[AVAILABLE RECORDS Boundary: Start]
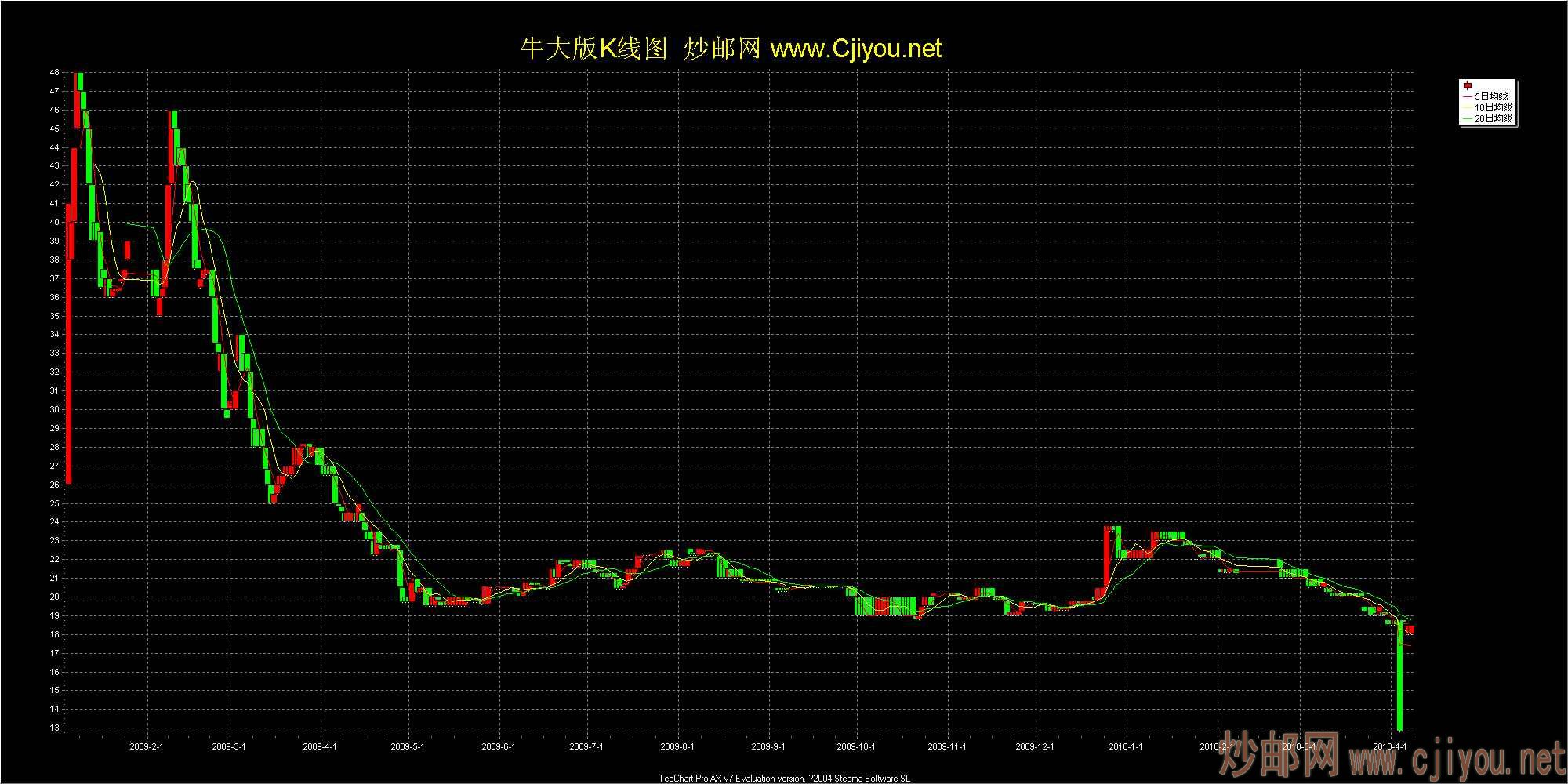This screenshot has width=1568, height=784.
Task: Click the 2009-8-1 date label on x-axis
Action: pos(679,746)
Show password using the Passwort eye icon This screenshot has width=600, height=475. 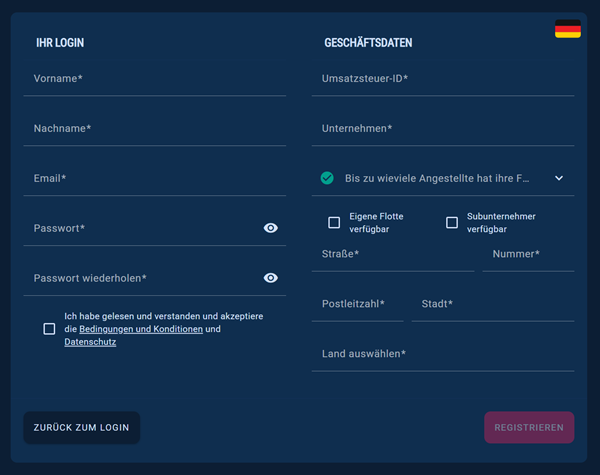click(x=270, y=228)
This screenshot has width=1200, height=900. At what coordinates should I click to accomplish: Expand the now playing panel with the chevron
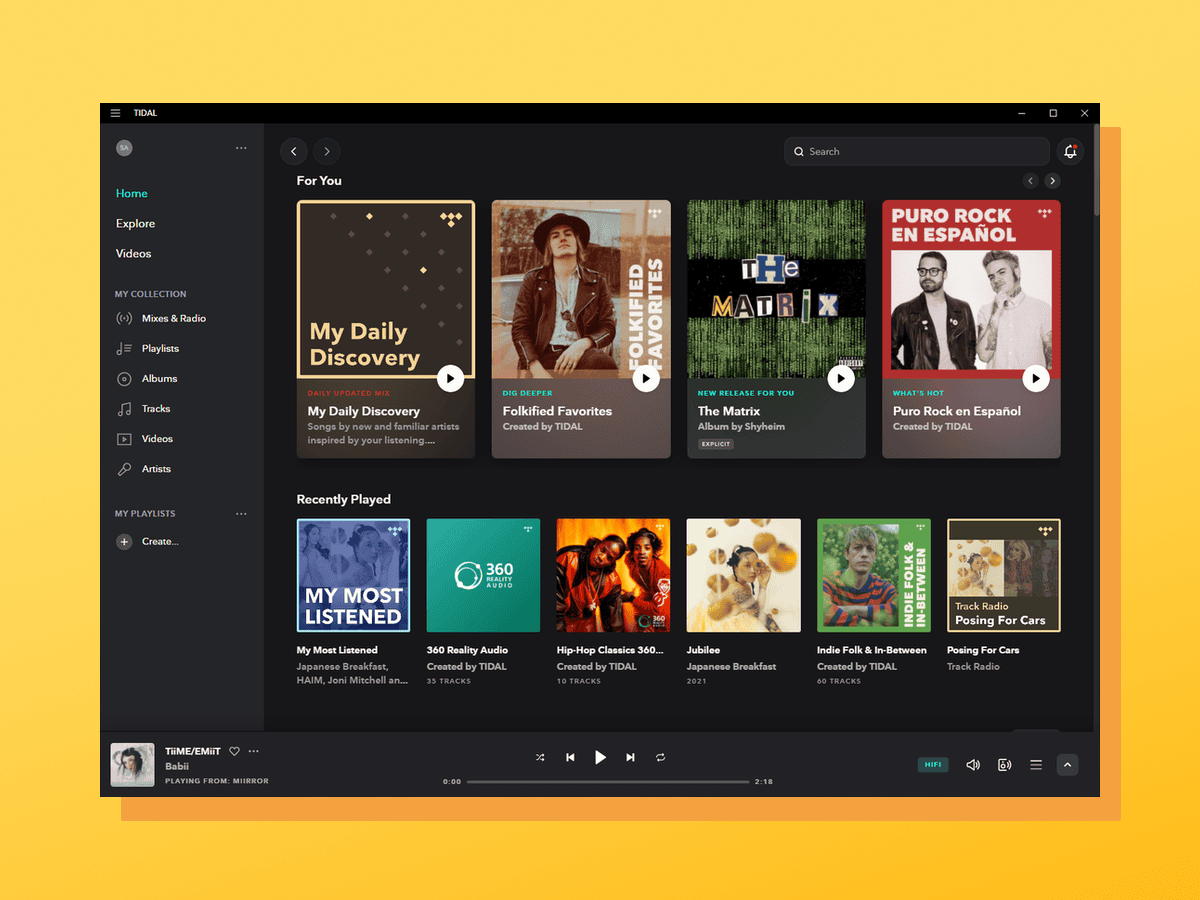tap(1067, 764)
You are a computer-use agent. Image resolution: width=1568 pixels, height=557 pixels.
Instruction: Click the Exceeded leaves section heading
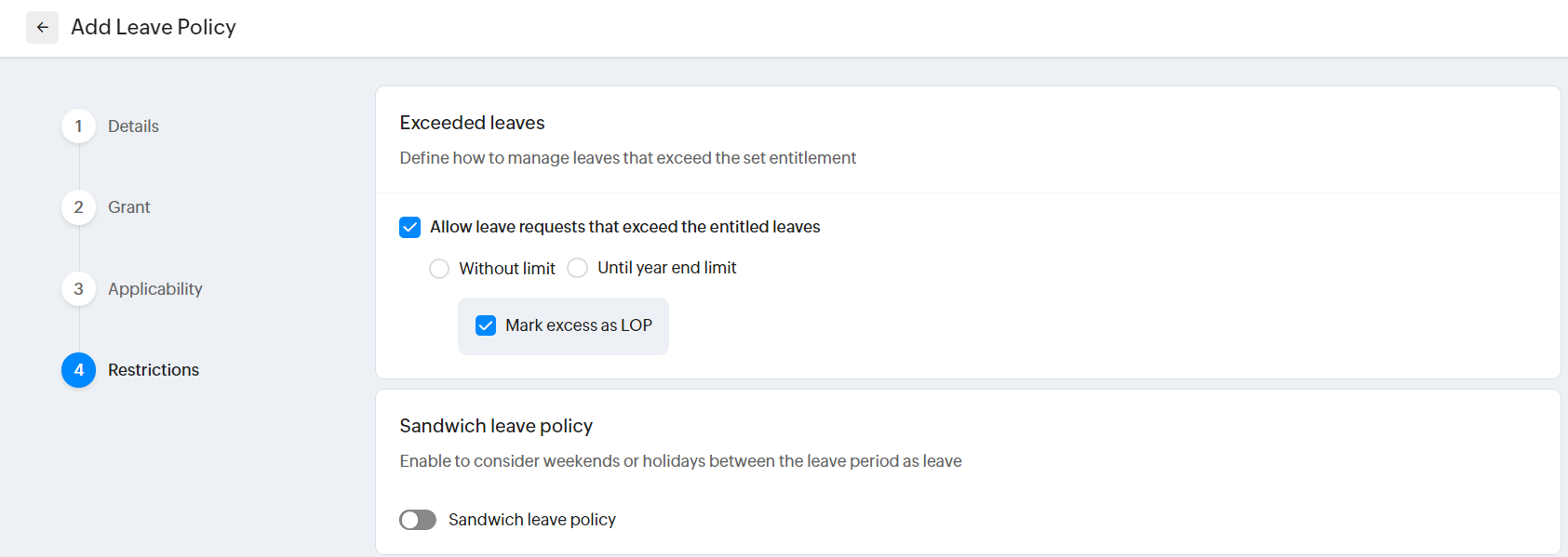[472, 123]
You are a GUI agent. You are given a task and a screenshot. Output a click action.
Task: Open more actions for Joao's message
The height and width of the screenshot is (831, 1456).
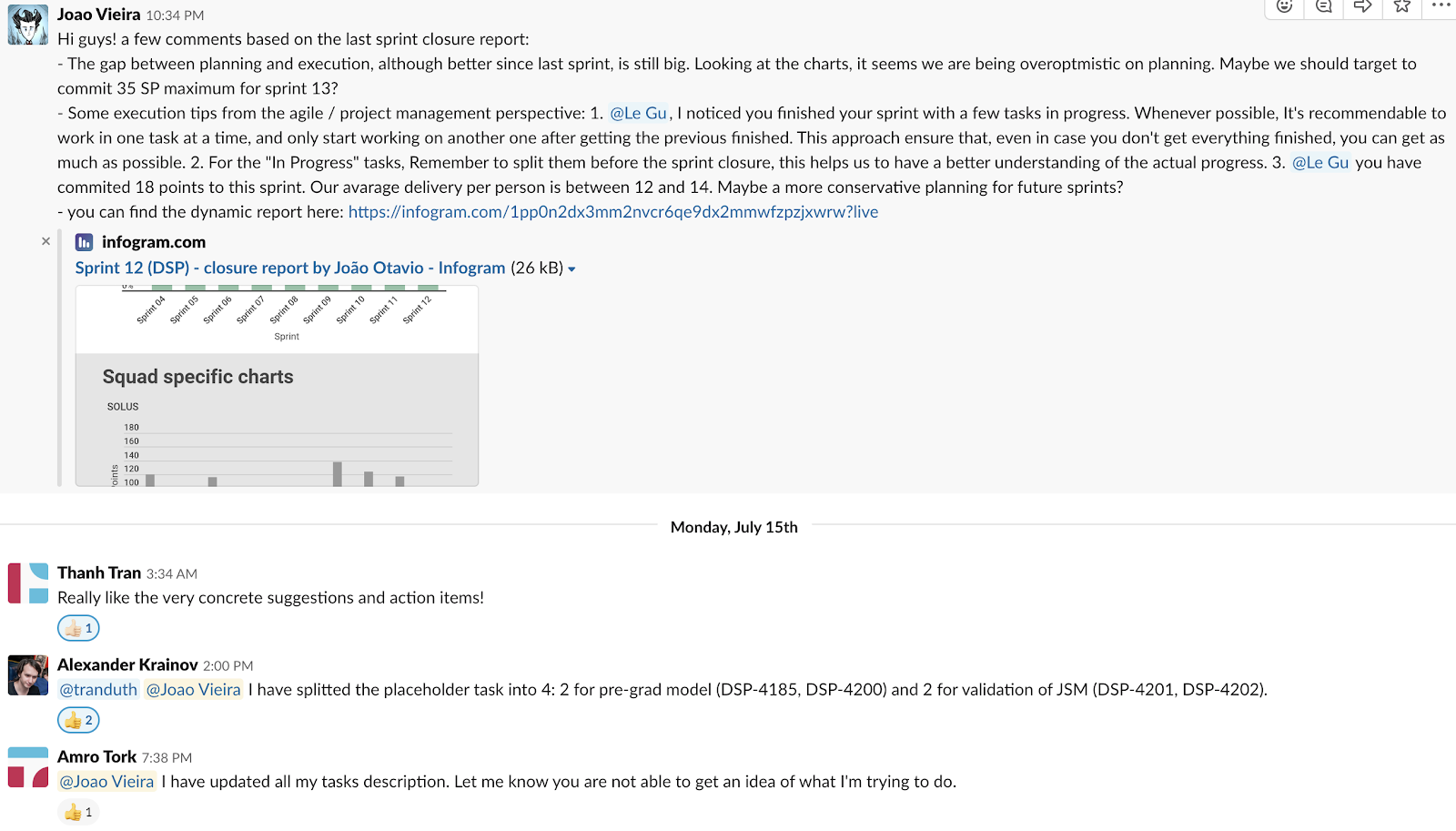[1440, 8]
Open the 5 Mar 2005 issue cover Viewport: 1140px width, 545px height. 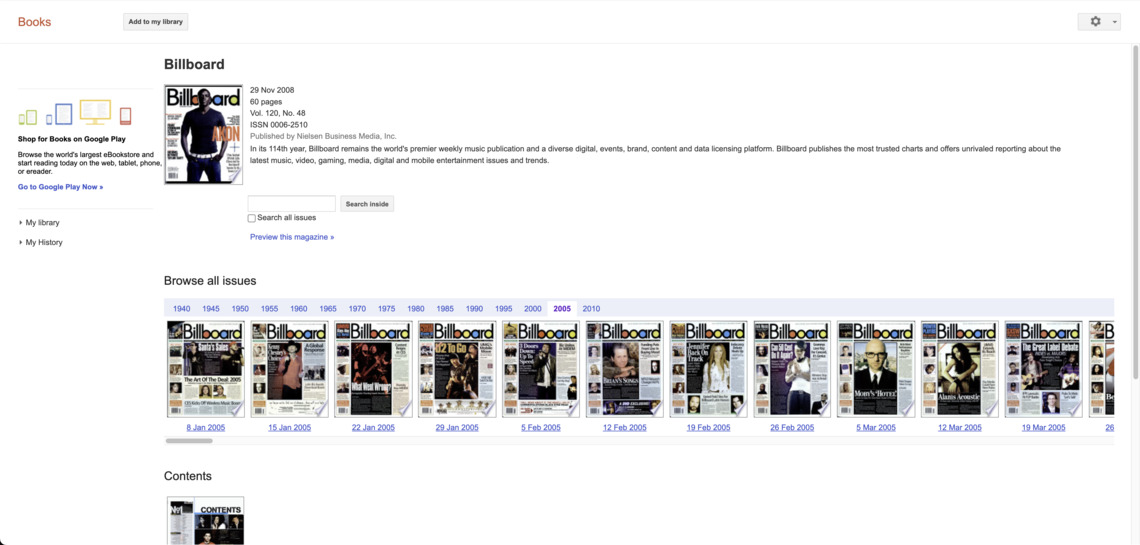pos(875,369)
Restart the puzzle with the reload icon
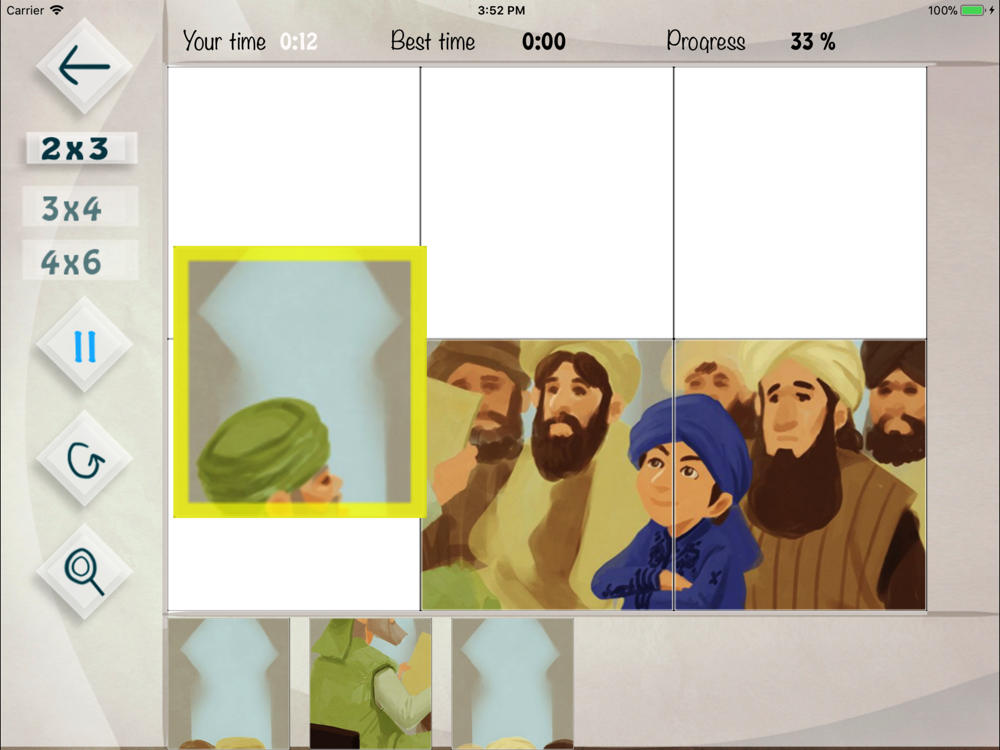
[AVAILABLE RECORDS Boundary: End]
**REQUIRED WORK**
Go through the records above and copy each line where "agent" is found.

**YOUR SOLUTION**
You are a computer-use agent. Image resolution: width=1568 pixels, height=557 pixels.
You are a GUI agent. You are given a task and a screenshot. Output a click action.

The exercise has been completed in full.